Je ferme les yeux, ses mots résonnent avec l'écho des canons de mon coeur, abasourdie par cette annonce, mes mains tremblent. Que répondre à sa demande ? Je l'ignore, j'avais moi même pas eu la pensée de créer un trouple, et encore moins en excluant Soren.
- Avec Ivy, nous avons fait le choix, un jour après l'amour de repartir à zéro sur de bonnes bases comme s'il n'y avait rien eu avant, renchérit Oleksandr. Je me sens capable de l'aimer davantage et d'accepter un certain partage pour ne pas la perdre, tu sais nous avons traversé bien des épreuves en Ukraine elle et moi que l'on se dit que cela ne peut se terminer après une seule et unique tromperie ainsi que ce que je lui ai fait, qui d'ailleurs ne se reproduira plus.
- Je ne sais pas quoi vous dire, déclare-je. Je suis même incapable de vous répondre quoi que ce soit. Tout va si vite... Cette histoire d'adultère, puis l'idée du trouple et pour couronner le tout, Soren me manque de plus en plus au fil des jours... Je ne sais pas où me positionner ni comment. Et l'idée du trouple me parait absurde, même si je l'ai perdue, ce serait à nouveau une trahison envers Soren. Déjà qu'Ivy m'a eut dans ses filets, j'ai été consentante je le sais mais si maintenant son pote lui vole sa femme... Je ne veux pas le mettre au plus mal, j'en ai fait suffisamment déjà !

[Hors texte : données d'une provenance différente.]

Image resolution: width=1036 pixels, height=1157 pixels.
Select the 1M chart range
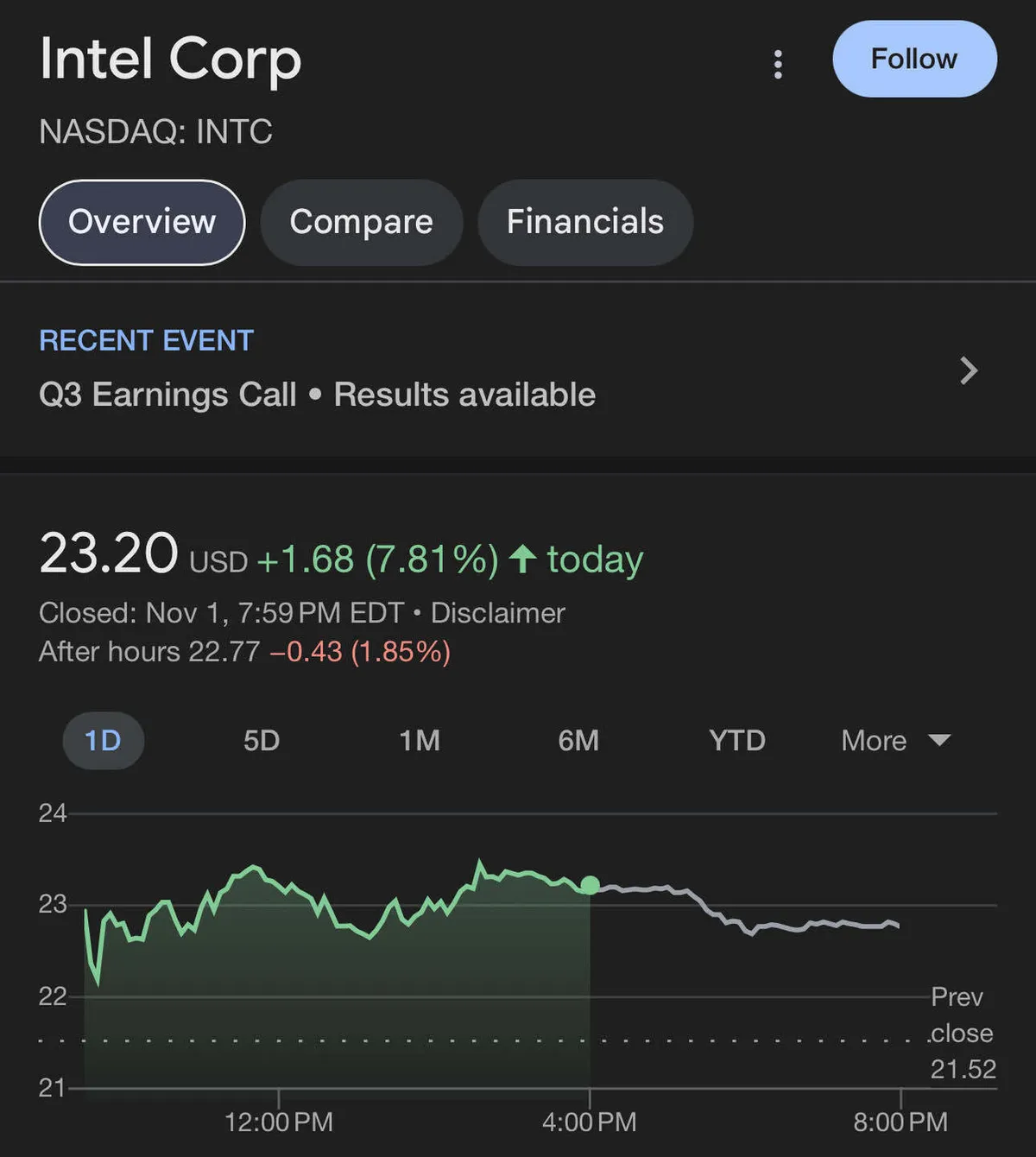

Mes mots s'emmêlent, j'en pers mon souffle et les larmes coulent à flots le long de mes joues creusées. Mes dents se resserrent sur ma lèvre inférieure, je n'ai pas envie d'abandonner Ivy qui ressent des sentiments pour moi mais les miens sont plus profonds et intenses envers Soren. Je ne désire pas me servir d'eux pour apaiser ma peine.
- Ivy, tout ça a cassé quelque chose entre toi et moi, reprends-je. Je tiens à toi, nos liens sont très forts avec des sentiments qui vont au delà de l'amitié mais tout cela m'a coupé l'envie de plus. Ma place est auprès de Soren, je n'ai pas envie que vous soyez un pansement pour moi et je sais que si jamais Soren revient, lui, il ne partagera pas l'idée d'un polyamour ! Autant il était prêt à accepter que je vive cette expérience uniquement sur le plan sexuel, autant c'était impossible pour lui de ne pas avoir l'exclusivité de mes sentiments... Je vous souhaite d'être heureux ensemble, maintenant je suis enceinte et je porte son enfant à lui, je dois me consacrer uniquement à ce bébé et à Soren. Avec ou sans Soren.

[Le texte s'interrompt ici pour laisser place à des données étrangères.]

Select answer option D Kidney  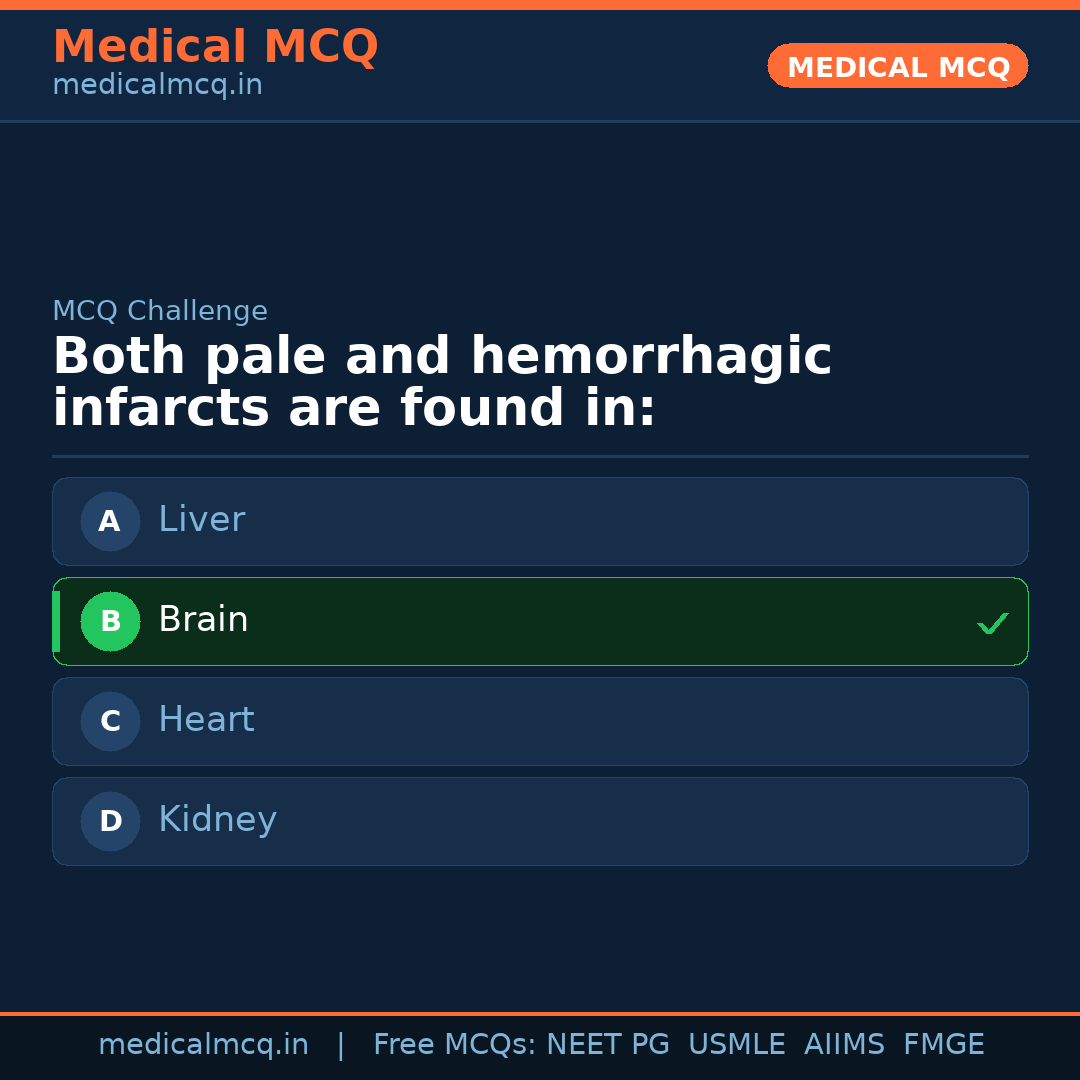pyautogui.click(x=540, y=821)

- Je comprends, s'exclame Ivy en me regardant dans les yeux. J'avais besoin d'une réponse, tu me l'as donné, poursuit elle d'une voix sèche en avalant le noeud qui lui serre la gorge. Maintenant je te laisse profiter de ton séjour en Tunisie, à plus Dixie !
Je n'ai pas le temps de m'excuser ni même de répondre à ce qu'elle vient de me dire. J'ai juste pu assimiler un soupçon de peine dans son attitude qui vient de noircir mon écran pour mettre fin au contact. Dans ma chambre le silence devient pesant, bête, plantée devant mon ordinateur mes pensées s'entrechoquent les unes avec les autres redoublant le désespoir en moi.